• [What you have to do]:
Write out every item from the one containing "Challenger (217, 1811)" down to the one containing "NEWS (191, 443)", both included, as a numbered list with blank lines left out.

%%

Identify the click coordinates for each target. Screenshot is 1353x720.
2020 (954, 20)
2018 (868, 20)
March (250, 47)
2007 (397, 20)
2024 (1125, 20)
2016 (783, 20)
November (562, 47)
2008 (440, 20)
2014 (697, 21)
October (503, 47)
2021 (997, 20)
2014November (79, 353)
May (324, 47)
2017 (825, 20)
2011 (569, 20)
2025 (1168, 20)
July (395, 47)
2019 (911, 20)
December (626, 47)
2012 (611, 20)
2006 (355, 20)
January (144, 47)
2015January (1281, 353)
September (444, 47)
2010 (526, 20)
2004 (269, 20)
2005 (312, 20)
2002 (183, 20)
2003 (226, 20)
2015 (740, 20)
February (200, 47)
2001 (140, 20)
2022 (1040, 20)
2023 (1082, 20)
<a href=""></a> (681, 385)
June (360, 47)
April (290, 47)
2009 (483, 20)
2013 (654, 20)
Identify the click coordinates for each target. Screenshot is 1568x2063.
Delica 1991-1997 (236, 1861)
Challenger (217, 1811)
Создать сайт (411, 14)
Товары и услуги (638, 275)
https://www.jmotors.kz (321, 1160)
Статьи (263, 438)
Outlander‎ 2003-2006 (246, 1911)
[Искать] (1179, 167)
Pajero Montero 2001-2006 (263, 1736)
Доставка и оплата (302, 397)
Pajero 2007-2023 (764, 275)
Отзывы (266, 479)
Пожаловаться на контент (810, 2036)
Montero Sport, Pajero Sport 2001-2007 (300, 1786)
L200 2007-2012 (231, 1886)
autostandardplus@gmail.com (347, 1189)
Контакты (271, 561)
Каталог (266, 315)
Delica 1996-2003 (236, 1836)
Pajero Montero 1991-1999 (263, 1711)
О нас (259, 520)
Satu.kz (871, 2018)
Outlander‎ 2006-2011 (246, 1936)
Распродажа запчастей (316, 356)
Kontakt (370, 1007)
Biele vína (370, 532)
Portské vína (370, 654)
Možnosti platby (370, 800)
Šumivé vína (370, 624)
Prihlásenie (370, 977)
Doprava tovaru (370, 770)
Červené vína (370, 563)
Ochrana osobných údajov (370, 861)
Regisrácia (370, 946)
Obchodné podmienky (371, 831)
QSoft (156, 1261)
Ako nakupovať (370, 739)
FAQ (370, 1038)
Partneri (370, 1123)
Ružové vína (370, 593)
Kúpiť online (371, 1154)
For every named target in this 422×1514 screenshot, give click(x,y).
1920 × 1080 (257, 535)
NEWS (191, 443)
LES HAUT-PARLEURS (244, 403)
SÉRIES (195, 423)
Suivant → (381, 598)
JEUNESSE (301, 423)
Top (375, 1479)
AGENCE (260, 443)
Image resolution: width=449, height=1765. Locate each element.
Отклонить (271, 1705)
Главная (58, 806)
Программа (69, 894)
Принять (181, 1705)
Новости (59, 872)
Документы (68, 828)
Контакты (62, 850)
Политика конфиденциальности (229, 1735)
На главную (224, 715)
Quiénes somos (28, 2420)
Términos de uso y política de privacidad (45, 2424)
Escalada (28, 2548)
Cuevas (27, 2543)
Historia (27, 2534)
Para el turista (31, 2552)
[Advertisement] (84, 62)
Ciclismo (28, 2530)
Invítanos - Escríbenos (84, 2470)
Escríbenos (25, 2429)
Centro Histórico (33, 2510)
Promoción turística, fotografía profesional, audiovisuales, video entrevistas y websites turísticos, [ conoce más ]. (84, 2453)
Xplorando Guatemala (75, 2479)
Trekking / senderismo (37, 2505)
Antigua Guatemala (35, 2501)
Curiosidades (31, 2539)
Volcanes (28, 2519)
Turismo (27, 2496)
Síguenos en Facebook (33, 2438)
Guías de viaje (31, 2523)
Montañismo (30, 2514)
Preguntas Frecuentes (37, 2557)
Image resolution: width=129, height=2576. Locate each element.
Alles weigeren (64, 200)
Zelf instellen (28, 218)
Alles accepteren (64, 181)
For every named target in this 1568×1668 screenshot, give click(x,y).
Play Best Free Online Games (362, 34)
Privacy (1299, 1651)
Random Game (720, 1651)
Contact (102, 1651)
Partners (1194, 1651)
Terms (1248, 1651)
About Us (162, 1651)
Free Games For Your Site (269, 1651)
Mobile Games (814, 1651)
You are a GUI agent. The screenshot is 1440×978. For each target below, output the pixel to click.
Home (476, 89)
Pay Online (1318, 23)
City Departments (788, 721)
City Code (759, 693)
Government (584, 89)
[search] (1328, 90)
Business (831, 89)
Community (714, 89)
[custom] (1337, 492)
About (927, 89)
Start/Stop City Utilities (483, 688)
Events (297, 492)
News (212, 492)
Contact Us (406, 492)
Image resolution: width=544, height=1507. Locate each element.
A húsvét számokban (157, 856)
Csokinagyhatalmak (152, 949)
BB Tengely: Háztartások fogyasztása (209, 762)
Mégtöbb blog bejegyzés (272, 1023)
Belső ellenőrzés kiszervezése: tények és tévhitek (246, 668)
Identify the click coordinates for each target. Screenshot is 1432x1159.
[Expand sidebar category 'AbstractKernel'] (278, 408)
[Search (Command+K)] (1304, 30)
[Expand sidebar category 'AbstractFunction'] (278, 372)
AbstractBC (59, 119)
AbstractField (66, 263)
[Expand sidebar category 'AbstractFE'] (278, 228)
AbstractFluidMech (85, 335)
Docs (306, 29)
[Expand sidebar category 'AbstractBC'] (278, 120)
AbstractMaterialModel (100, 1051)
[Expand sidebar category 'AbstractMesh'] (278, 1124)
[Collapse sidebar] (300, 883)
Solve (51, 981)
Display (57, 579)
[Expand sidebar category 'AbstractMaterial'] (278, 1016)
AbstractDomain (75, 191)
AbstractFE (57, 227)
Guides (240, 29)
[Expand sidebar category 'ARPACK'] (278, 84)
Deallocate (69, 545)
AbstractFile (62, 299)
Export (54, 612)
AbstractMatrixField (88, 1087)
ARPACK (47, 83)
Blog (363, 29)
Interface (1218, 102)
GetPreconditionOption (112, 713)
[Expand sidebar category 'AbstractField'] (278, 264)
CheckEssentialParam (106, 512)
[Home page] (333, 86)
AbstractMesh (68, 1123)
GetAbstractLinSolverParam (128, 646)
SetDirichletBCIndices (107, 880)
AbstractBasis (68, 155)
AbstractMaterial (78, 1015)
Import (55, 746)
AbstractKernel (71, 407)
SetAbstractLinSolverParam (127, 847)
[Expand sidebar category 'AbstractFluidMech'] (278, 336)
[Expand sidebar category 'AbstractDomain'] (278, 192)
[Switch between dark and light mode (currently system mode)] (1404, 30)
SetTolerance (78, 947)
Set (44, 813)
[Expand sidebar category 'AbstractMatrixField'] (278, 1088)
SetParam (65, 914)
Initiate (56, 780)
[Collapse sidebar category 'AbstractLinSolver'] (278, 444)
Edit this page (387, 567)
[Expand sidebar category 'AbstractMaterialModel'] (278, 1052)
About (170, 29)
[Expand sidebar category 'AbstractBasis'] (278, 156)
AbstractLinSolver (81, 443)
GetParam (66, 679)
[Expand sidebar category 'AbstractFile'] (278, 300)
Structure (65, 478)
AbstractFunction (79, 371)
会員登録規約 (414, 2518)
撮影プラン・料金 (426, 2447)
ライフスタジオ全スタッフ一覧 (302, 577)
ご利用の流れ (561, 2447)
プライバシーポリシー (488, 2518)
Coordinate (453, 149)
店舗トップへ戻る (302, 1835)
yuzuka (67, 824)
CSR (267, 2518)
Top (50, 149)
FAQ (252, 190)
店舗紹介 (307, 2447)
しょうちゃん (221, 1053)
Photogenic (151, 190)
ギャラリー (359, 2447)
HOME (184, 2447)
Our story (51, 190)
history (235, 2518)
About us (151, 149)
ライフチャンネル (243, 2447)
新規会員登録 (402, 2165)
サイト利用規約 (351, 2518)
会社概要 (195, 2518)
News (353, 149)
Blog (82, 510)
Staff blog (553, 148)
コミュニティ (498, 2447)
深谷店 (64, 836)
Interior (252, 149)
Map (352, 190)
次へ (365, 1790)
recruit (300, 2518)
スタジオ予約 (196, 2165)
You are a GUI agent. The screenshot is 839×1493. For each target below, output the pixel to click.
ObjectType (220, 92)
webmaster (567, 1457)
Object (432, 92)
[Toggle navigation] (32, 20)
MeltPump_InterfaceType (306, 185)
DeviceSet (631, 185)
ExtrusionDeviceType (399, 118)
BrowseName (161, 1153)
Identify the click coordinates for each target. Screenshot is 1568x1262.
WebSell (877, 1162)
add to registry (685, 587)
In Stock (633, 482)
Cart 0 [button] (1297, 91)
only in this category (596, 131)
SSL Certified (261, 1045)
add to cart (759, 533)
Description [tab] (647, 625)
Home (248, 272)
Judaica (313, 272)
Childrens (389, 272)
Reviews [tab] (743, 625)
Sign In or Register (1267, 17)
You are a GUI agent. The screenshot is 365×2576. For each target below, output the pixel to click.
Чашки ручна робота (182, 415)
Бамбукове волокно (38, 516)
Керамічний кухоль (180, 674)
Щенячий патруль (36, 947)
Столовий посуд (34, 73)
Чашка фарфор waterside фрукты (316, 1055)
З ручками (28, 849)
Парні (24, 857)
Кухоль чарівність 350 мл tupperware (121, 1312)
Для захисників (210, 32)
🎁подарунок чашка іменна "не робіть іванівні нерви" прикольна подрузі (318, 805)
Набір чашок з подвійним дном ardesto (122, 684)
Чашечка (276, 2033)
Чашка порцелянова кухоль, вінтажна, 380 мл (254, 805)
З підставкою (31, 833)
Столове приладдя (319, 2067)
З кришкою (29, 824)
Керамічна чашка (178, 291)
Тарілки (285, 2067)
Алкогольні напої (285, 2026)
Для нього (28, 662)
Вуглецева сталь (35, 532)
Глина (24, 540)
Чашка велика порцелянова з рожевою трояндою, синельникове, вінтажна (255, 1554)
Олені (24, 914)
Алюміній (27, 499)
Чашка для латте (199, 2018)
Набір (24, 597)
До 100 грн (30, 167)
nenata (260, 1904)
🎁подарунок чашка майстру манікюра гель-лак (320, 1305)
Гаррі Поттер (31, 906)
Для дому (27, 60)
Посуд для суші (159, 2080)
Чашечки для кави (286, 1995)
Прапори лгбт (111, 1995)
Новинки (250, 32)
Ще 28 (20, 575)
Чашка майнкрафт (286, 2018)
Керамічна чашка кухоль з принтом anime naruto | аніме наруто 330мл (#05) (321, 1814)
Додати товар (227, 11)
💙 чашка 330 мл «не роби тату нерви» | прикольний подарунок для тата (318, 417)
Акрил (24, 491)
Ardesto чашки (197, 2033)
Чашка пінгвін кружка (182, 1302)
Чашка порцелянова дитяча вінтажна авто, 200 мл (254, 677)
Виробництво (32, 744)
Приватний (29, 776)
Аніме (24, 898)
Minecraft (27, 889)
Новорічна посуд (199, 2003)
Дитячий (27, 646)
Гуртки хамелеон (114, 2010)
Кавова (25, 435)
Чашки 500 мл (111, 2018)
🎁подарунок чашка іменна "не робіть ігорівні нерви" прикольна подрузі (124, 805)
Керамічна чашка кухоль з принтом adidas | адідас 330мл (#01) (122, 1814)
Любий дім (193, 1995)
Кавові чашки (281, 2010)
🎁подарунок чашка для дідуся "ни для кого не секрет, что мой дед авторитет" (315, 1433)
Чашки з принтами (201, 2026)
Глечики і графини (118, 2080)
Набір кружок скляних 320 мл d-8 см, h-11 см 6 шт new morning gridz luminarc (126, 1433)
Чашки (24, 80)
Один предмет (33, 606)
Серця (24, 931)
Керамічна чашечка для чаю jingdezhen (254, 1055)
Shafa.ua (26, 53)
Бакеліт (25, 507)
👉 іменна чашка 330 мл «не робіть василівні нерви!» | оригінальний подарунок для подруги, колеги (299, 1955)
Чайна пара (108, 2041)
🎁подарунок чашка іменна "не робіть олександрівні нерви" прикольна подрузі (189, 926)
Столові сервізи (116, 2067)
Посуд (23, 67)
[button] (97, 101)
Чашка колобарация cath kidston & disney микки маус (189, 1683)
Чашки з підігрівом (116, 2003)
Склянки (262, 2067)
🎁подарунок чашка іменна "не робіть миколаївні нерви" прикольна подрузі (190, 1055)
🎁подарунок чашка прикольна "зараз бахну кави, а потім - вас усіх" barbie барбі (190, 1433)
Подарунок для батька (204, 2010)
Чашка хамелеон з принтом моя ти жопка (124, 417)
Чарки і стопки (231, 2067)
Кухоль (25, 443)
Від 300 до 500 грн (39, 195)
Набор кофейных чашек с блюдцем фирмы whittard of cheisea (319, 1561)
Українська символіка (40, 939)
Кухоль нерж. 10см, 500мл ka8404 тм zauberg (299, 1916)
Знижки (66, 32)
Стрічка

%%

• [Task result]:
1. Challenger (217, 1811)
2. Создать сайт (411, 14)
3. Товары и услуги (638, 275)
4. https://www.jmotors.kz (321, 1160)
5. Статьи (263, 438)
6. Outlander‎ 2003-2006 (246, 1911)
7. [Искать] (1179, 167)
8. Pajero Montero 2001-2006 (263, 1736)
9. Доставка и оплата (302, 397)
10. Pajero 2007-2023 (764, 275)
11. Отзывы (266, 479)
12. Пожаловаться на контент (810, 2036)
13. Montero Sport, Pajero Sport 2001-2007 (300, 1786)
14. L200 2007-2012 (231, 1886)
15. autostandardplus@gmail.com (347, 1189)
16. Контакты (271, 561)
17. Каталог (266, 315)
18. Delica 1996-2003 (236, 1836)
19. Pajero Montero 1991-1999 (263, 1711)
20. О нас (259, 520)
21. Satu.kz (871, 2018)
22. Outlander‎ 2006-2011 (246, 1936)
23. Распродажа запчастей (316, 356)
24. Kontakt (370, 1007)
25. Biele vína (370, 532)
26. Portské vína (370, 654)
27. Možnosti platby (370, 800)
28. Šumivé vína (370, 624)
29. Prihlásenie (370, 977)
30. Doprava tovaru (370, 770)
31. Červené vína (370, 563)
32. Ochrana osobných údajov (370, 861)
33. Regisrácia (370, 946)
34. Obchodné podmienky (371, 831)
35. QSoft (156, 1261)
36. Ako nakupovať (370, 739)
37. FAQ (370, 1038)
38. Partneri (370, 1123)
39. Ružové vína (370, 593)
40. Kúpiť online (371, 1154)
41. For every named target in this 422×1514 screenshot, give click(x,y).
42. 1920 × 1080 (257, 535)
43. NEWS (191, 443)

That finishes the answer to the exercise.